A corrida por ofertas de debêntures incentivadas, desencadeada pela decisão do governo de tributar títulos isentos a partir de 2026, tem levado bancos de investimento a revisar suas expectativas para o mercado de dívida neste ano. Embora não se espere que o recorde de emissões de 2024 seja superado, a diferença entre os volumes dos dois anos tende a ser menor do que se previa há alguns meses.
“Antes dessas medidas para os isentos, esperávamos uma queda mais acentuada das emissões no mercado de capitais, de cerca de 20%. Hoje, a expectativa é de uma redução de 10%”, diz Samy Podlubny, chefe da área de dívida do UBS BB.
Matheus Licarião, responsável por emissões locais no Santander, também espera que as captações de 2025 fiquem acima das expectativas, “com um volume muito maior de operações de liability management [gestão do passivo] tanto com ofertas de títulos incentivados quanto de institucionais”, diz.
O maior interesse das companhias, segundo Licarião, não é explicado exclusivamente pelas mudanças na tributação, mas também pelos níveis atuais das taxas dos títulos, ou seja, da remuneração paga aos investidores. “Os spreads estão tão achatados que fazem com que potenciais emissores não deixem passar uma boa oportunidade de acessar o mercado.”
Ao longo de 2024, foram emitidos R$ 473,7 bilhões em debêntures, considerando tanto os títulos incentivados quanto os títulos corporativos comuns, que não têm isenção fiscal para o investidor. Desse volume, quase 29%, ou seja, R$ 135,1 bilhões corresponderam aos papéis com incentivo, criados para financiar projetos de infraestrutura.
Após uma tendência de desaceleração no início deste ano, o volume de debêntures alcançou R$ 192,6 bilhões no primeiro semestre, sendo R$ 74,5 bilhões em títulos incentivados – o maior montante semestral alcançado por esse tipo de debênture na história, segundo a Anbima, associação das instituições que atuam nos mercados financeiro e de capitais.
O ganho de protagonismo das debêntures incentivadas deve ser ainda maior nos próximos meses, com a expectativa de as empresas anteciparem operações planejadas para 2026, um ano eleitoral. Além disso, fatores como a instabilidade no ambiente externo também podem impulsionar operações, como destaca a agência de classificação de riscos Moody’s Local em relatório recente sobre dívidas corporativas.
Em julho, o número de emissões de debêntures incentivadas teve um comportamento dentro do esperado, mas várias ofertas foram ajustadas em tamanho, devido ao interesse dos investidores, disse Getúlio Lobo, chefe de renda fixa e híbridos do banco de investimento da XP, ao Valor em entrevista no mês passado. “Algumas operações que antes de ir para a rua tinham um tamanho ‘X’, foram incrementadas em meio ‘X’ ou chegaram até ao dobro do volume pensado inicialmente.”
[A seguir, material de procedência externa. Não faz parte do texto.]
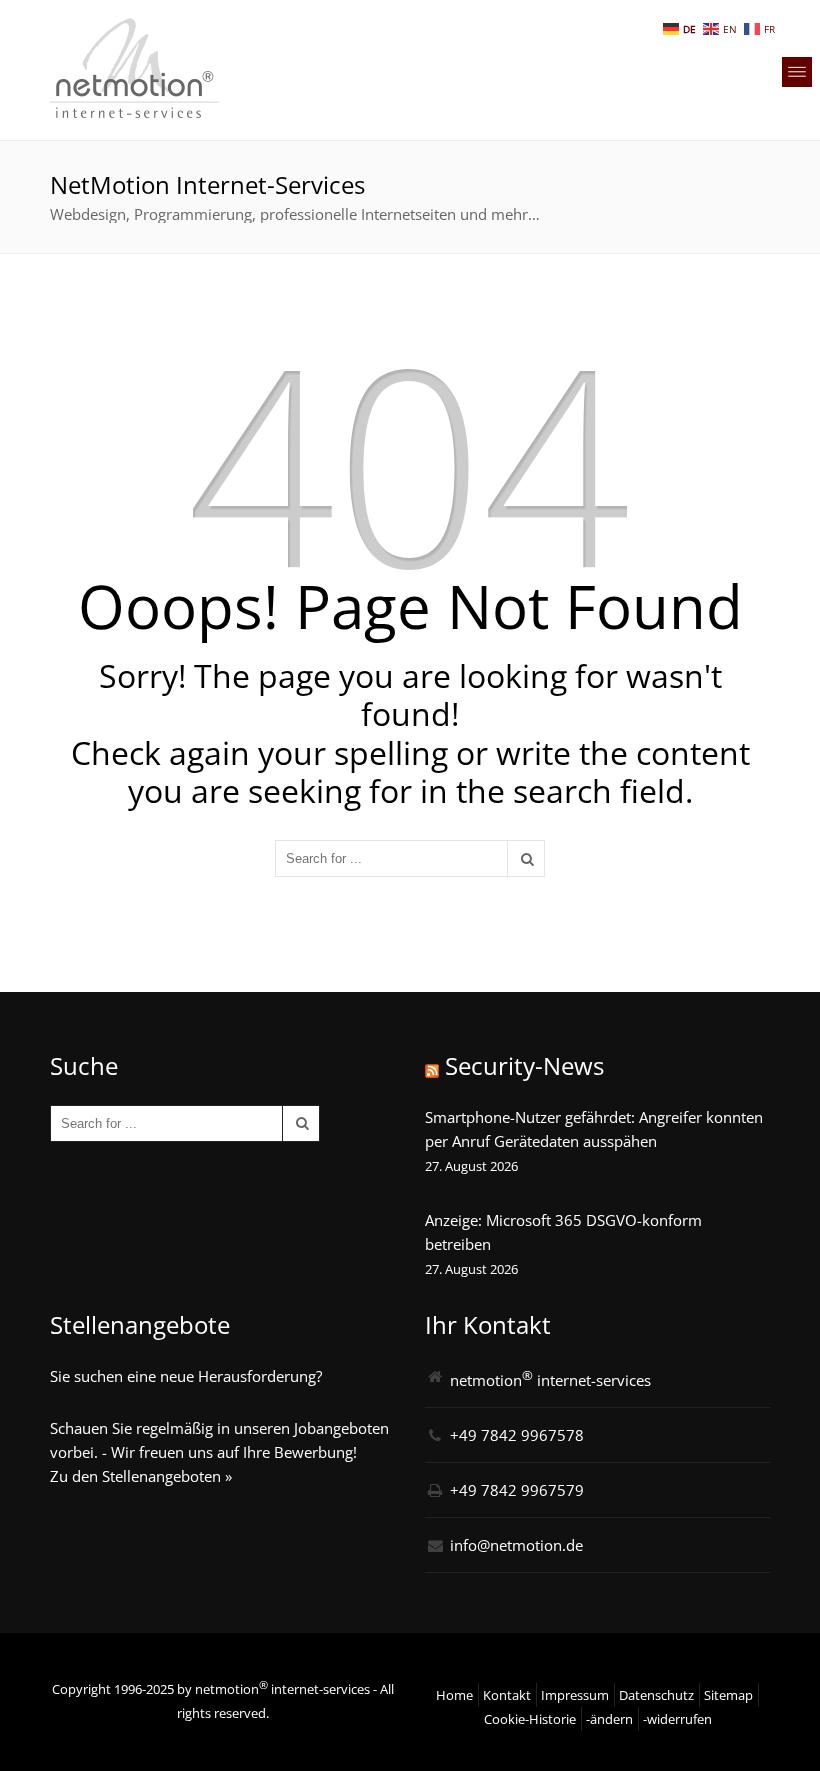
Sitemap (728, 1695)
Além dessa sobredemanda, os bancos esperam que o volume e o número de operações aumentem nos próximos meses, mas principalmente no quarto trimestre, diz Podlubny. “Hoje, o grande mercado, para aqueles que podem usar esse instrumento, é a captação incentivada”, afirma, considerando o nível de taxas e o apetite dos investidores.
Para Licarião, as emissões não devem ser concentradas apenas no setor elétrico, que geralmente lidera as captações com debêntures incentivadas, mas incluir outros. “Como não é uma onda, mas um momento de oportunidade, qualquer companhia elegível deve tentar emitir”, diz.
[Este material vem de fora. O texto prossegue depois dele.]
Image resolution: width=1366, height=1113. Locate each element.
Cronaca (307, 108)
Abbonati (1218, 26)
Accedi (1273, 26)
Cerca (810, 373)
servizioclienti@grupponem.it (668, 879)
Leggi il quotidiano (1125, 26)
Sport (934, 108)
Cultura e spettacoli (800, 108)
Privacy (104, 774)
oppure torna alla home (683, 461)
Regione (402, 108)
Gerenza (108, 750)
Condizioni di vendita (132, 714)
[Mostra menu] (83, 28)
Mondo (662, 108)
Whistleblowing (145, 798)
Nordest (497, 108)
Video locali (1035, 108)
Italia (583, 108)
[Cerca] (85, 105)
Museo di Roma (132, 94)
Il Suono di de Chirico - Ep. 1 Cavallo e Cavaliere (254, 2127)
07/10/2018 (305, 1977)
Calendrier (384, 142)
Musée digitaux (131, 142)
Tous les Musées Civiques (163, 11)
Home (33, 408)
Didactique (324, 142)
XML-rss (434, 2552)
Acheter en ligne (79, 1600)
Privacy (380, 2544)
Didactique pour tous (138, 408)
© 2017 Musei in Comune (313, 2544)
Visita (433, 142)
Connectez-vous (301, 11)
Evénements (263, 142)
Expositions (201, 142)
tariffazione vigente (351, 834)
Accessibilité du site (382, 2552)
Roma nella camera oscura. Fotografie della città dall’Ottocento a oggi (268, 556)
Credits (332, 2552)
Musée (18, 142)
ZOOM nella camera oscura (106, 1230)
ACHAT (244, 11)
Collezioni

As operações, porém, dependem da existência de um lastro “que não é infinito”, pondera Felipe Wilberg, diretor de renda fixa e produtos estruturados do Itaú BBA. “A empresa tem que ter um projeto e esse projeto tem que ser aprovado”, diz.
O executivo relata ter participado de mais conversas sobre potenciais emissões incentivadas e afirma acreditar que o ritmo agitado continuará até o fim do ano, “mas talvez sem um aumento exorbitante na demanda.”
Até o momento, a captação dos fundos que investem em crédito privado sustentam as perspectivas positivas para o mercado. “Houve um momento, no início do ano, em que o mercado deu uma mexida, mas logo depois os fundos voltaram a captar e estão captando R$ 13 bilhões, R$ 14 bilhões todo mês. Isso é dinheiro que precisa de papel”, afirma Podlubny.
A captação dos fundos em julho foi a maior desde outubro de 2024, tanto para a classe de fundos de crédito tradicionais, quanto para os fundos de crédito focados no mercado de debêntures de infraestrutura, o que tem pressionado novamente os spreads dos papéis, destacam os gestores da Ibiúna em carta enviada a investidores na última semana.
Segundo a Anbima, os fundos de renda fixa registraram entradas líquidas de R$ 21,2 bilhões em julho, quase o dobro dos R$ 10,8 bilhões observados em junho.